* TASK OBJECTIVE: Can you repeat, character for character, the lines from the start of the records through the line containing "pyautogui.click(x=1103, y=202)", including that line?

··· DATA FOR THIS TASK ···

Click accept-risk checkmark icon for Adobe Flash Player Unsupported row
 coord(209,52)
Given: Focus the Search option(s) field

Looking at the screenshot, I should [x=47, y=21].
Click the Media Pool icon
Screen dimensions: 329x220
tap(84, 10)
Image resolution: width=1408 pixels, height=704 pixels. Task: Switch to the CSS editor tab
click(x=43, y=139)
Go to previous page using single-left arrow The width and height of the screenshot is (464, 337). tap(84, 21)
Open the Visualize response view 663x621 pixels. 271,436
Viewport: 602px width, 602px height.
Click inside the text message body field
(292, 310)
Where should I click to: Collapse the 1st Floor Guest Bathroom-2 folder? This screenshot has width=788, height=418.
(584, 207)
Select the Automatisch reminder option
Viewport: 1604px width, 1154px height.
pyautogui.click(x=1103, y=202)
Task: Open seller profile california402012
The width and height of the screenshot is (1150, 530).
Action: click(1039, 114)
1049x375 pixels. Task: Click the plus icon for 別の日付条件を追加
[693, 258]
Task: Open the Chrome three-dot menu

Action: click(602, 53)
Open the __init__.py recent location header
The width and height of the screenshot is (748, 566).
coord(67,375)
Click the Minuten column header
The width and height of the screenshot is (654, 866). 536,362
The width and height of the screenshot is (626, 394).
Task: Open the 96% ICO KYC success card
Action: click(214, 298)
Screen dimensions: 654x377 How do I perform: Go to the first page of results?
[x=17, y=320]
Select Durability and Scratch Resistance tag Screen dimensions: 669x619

···

* EXERCISE SOLUTION:
Click accept-risk checkmark icon for Adobe Flash Player Unsupported row
 coord(209,52)
Given: Focus the Search option(s) field

Looking at the screenshot, I should [x=47, y=21].
Click the Media Pool icon
Screen dimensions: 329x220
tap(84, 10)
Image resolution: width=1408 pixels, height=704 pixels. Task: Switch to the CSS editor tab
click(x=43, y=139)
Go to previous page using single-left arrow The width and height of the screenshot is (464, 337). tap(84, 21)
Open the Visualize response view 663x621 pixels. 271,436
Viewport: 602px width, 602px height.
Click inside the text message body field
(292, 310)
Where should I click to: Collapse the 1st Floor Guest Bathroom-2 folder? This screenshot has width=788, height=418.
(584, 207)
Select the Automatisch reminder option
Viewport: 1604px width, 1154px height.
pyautogui.click(x=1103, y=202)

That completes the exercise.